= The Kingfield POPS! =

U.S. charitable organisation

The Kingfield POPS is a 501(c)(3) charitable organization operating out of Kingfield, Maine, United States. Throughout the year, the Kingfield POPS sponsors a number of events and programs designed to bring live music to the surrounding communities with the goal of enhancing regional economic development. The Kingfield POPS mission is to provide music and arts programming for regional residents, youth, and schools, as well as visitors to the area, and to inspire economic growth through a vibrant arts environment.

==History==
In 2003, the Kingfield POPS began as a project of the Mt. Abram Economic Development Association to bring business to the Kingfield area, and to provide a fun, family event to the local residents. The Bangor Symphony Orchestra was hired to play a concert in June 2003, and with a local steel drum band (the Western Mountain Trash Can Band) to open the show, the Kingfield POPS annual summer concert was born. Several years later, a daytime arts festival was instituted to bring more focus to local businesses, artists, artisans, and musicians.

During the first year, the Kingfield POPS brought the Bangor Symphony Orchestra and other performers to the local school district. Over the years, the POPS has expanded, and now brings live music performance events in various musical genres to two regional school districts, and the surrounding community.

==Annual concert==
The annual summer concert is the Kingfield POPS major summer event. It is an outdoor concert held the last Saturday in June in a field at the Kennedy Farm outside Kingfield. The concert features the Bangor Symphony Orchestra and a variety of other local musicians, and concludes with a fireworks show in the evening.

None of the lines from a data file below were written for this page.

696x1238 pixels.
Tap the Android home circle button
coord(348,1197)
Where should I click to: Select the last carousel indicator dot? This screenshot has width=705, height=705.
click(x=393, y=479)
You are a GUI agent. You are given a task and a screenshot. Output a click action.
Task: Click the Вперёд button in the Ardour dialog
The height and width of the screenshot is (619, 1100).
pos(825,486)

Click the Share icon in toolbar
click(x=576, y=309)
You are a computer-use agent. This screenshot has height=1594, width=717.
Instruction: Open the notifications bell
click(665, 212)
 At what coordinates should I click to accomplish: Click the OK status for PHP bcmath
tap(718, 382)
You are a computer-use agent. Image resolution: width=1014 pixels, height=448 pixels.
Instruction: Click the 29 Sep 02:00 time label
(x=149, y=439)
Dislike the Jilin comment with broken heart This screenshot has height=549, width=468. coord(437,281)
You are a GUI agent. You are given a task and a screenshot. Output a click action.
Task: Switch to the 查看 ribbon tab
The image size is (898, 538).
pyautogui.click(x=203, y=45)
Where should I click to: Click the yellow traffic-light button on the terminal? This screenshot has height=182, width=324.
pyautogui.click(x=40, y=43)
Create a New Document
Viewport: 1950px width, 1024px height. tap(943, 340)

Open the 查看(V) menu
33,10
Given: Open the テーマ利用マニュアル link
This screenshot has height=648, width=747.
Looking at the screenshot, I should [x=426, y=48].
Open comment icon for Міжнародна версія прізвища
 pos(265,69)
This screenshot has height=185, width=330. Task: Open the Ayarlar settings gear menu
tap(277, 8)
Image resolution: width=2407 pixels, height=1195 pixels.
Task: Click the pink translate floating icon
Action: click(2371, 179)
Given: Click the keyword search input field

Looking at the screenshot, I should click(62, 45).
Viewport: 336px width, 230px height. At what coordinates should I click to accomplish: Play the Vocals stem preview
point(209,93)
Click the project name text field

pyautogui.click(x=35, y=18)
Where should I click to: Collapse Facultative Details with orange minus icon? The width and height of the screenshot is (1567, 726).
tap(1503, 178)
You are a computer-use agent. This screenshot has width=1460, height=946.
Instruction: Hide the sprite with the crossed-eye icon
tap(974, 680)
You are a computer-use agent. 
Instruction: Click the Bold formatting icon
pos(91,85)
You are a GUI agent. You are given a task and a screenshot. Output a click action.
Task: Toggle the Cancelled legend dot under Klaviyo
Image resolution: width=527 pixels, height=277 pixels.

The event draws at least 1000 people to the area every year, and aims to be accessible to families in an under-serviced, rural area. To promote accessibility, the concert is free to youth up to age 17.

==Arts festival==
The Festival of the Arts was instituted a few years after the formation of the Kingfield POPS as a way to incorporate local businesses into the POPS concert experience. The festival takes place during the day of the last Saturday in June in downtown Kingfield. It is a free event that features the work of artists and artisans from all over the state of Maine, and live music from local youth performers throughout the day.

==Friday art walks==
Kingfield First Friday Artwalks began in the winter of 2010.
In the winter of 2011–2012, supported by a grant from the Maine Community Foundation, the Kingfield POPS sponsored live music for the First Friday Artwalks in downtown Kingfield. This grant also supported POPS Friday Artwalk on June 29, 2012.

==School programs==
Throughout the school year, the Kingfield POPS brings fine, live music events with the Bangor Symphony Orchestra and other performers to two school districts in Maine. The first school program took place in 2003, a few months after the first concert. These events, which sometimes include master classes with visiting musicians, are presented with the aim to inspire young musicians to learn more about music as an art form. The POPS sponsors school music groups so they can attend important musical events and performance opportunities outside of the school venues.

The POPS also held a musical instrument drive for instruments that were purchased but no longer used that could be refurbished and loaned to students who cannot afford to purchase or rent an instrument for participation in school music programs.